ISTRUZIONI DI LAVORO
[1] Rispondi in base all'intervista a Roberto Travan, una risposta per riga.
(a) Da quale anno Roberto Travan documenta conflitti e crisi umanitarie?
(b) Dove è allestita la mostra Le guerre degli altri?
(c) In quali anni Travan è stato in Nagorno Karabakh?
[2] Indica se ciascuna affermazione concorda con l'intervista a Roberto Travan e riporta le parole del testo che lo stabiliscono.
(a) La mostra è stata inaugurata dall'autore sabato 3 settembre alle 10 del mattino.
(b) Secondo Travan, alcune guerre meritano più di altre di essere raccontate.
(c) Il progetto fotografico sui conflitti dimenticati è iniziato cinque anni fa.
[3] Prosegui l'intervista a Roberto Travan a partire dall'ultima frase riportata.

BRANO DI LETTURA
* * * * *
Roberto Travan, reporter di guerra
Reportage di guerra da un paese conteso tra Armenia e Azerbajian

Giornalista professionista e reporter indipendente, Roberto Travan dal 2011 documenta conflitti e crisi umanitarie. Tra i suoi progetti fotografici a lungo termine c'è anche quello in Nagorno Karbakh, un territorio del Caucaso meridionale contesto tra Armenia e Azerbajian, dove da decenni si consuma una guerra silenziosa.

Proprio questo progetto trova spazio nella programmazione del 42° Oriente Occidente Dance Festival, con una mostra fotografica dal titolo Le guerre degli altri, allestita alla Campana dei Caduti e inaugurata proprio dall'autore sabato 3 settembre alle 10 del mattino.

Roberto Travan spiega qualcosa in più del suo progetto e del suo lavoro di fotogiornalista.

Come è nato Le guerre degli altri"?

Le guerre degli altri fa parte di un progetto fotografico iniziato dieci anni fa su alcuni conflitti dimenticati nel quale ho dedicato un capitolo al Nagorno Karabakh. Sono stato lì la prima volta nel 2014, poi nel 2015 e infine 2020 durante la Guerra dei 44 giorni. È un lavoro a lungo termine per provare ad accendere i riflettori dell’informazione su queste autentiche “zone d’ombra” della Storia, cercando di evitare la narrazione sovente frettolosa e superficiale del giornalismo “mordi e fuggi”. Il titolo Le guerre degli altri sottintende innanzitutto una polemica con noi stessi, noi che abbiamo il privilegio di vivere in pace e siamo portati a considerare le cosiddette “guerre dimenticate” come un qualcosa di distante, che non ci riguarda, talvolta neanche meritevole della nostra attenzione. Non credo dovrebbe esistere questa definizione perché non ci sono guerre più meritevoli di altre per essere raccontate: l’indifferenza è inaccettabile perché la guerra non risparmia nessuno.

Nella mostra sembra centrale il focus sulla popolazione che in qualche modo subisce il conflitto ignorato dai media e dall’opinione pubblica. Quali sono gli aspetti che vuole far emergere dalle sue fotografie?

Come in tutte le guerre, chi paga il prezzo più alto è la popolazione civile: i civili che muoiono, quelli che perdono tutto ciò che hanno, quelli costretti a fuggire. Ma anche coloro che restano sebbene costretti a vivere in un limbo in cui tutto è sospeso e privo di alcuna certezza; un luogo in cui non esistono le parole pace, futuro, tempo perché la guerra, eternamente in agguato, cancella qualsiasi prospettiva.
* * * * *
MATERIALE FORNITO
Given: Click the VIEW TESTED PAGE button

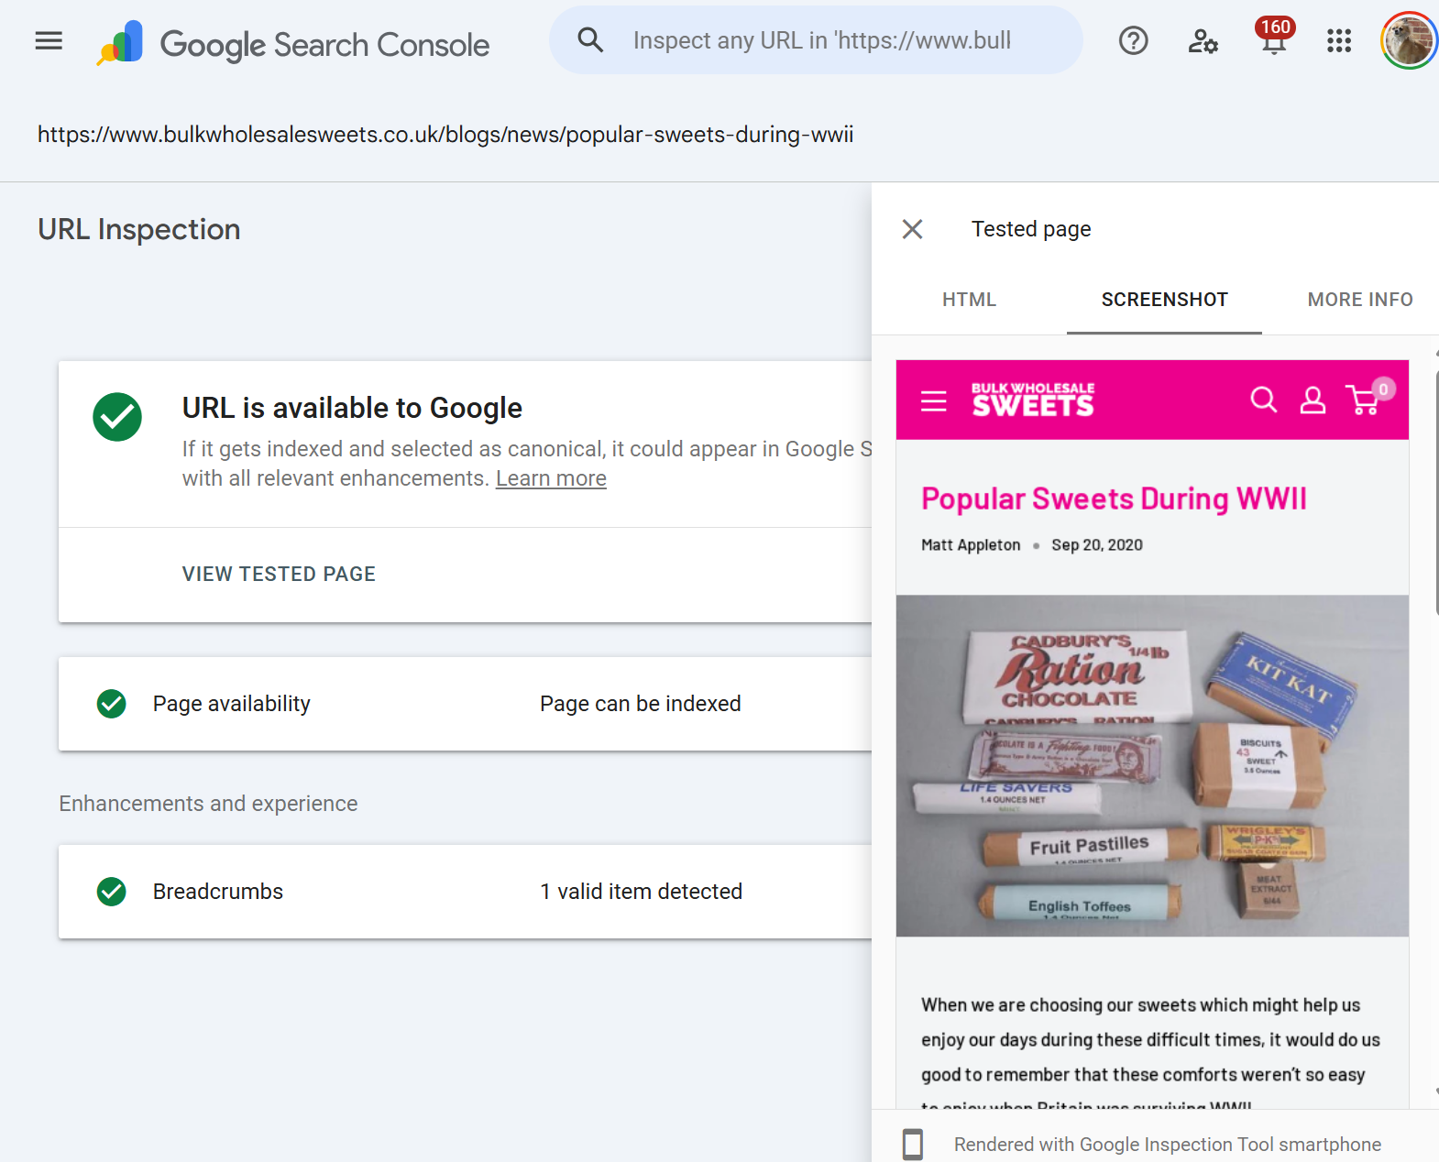Looking at the screenshot, I should point(279,574).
* * * * *
RISULTATI DELL'ESERCIZIO
[1]
(a) Dal 2011.
(b) Alla Campana dei Caduti.
(c) Nel 2014, nel 2015 e nel 2020.

[2]
(a) Sì: «inaugurata proprio dall'autore sabato 3 settembre alle 10 del mattino».
(b) No: «non ci sono guerre più meritevoli di altre per essere raccontate».
(c) No: «iniziato dieci anni fa».

[3]
Perché si sceglie di fare un lavoro come questo? Qual è la motivazione che spinge un giornalista in guerra, soprattutto in situazioni che non sono al centro dell’attenzione mediatica?

La prima spinta è quella della curiosità: partire per vedere, ascoltare, cercare storie, toccare con mano il dramma della guerra. Poi la necessità di capire ciò che si vede, passaggio che richiede conoscenza, equilibrio, imparzialità. In particolare per quanto riguarda i “conflitti dimenticati” non tanto dall’opinione pubblica - le persone possono dimenticare ciò che gli è stato raccontato, non quanto gli è stato nascosto - ma dall’informazione e dalla comunità internazionale che sovente hanno tutto l’interesse a tacere queste guerre. È il caso del conflitto in Karabakh dove l’aggressione dell’Azerbajian in tutti questi anni è stata sostanzialmente nascosta o distorta a causa degli enormi interessi finanziari che legano quel Paese all’Europa e all’Italia. Infine testimoniare, perché questo è il ruolo fondamentale e insostituibile demandato ai giornalisti: fissare la verità stando sempre un passo indietro.

Nel 2016 è stato dichiarato persona “non grata” dall’Azerbaigian. Come ha vissuto qual momento?

La lista nera è molto lunga e include tutte le persone entrate in Karabakh negli ultimi anni senza passare dall’Azerbajian, cosa peraltro impossibile perché fino al 2020 non esistevano corridoi tra i due Paesi. Resta il fatto che impedire a un giornalista di accedere a una zona di guerra è una limitazione gravissima, ennesima conferma della scarsa libertà di cui gode la stampa in Azerbajian.

C’è una storia in particolare tra quelle raccolte in Nagorno Karabakh che è più significativa?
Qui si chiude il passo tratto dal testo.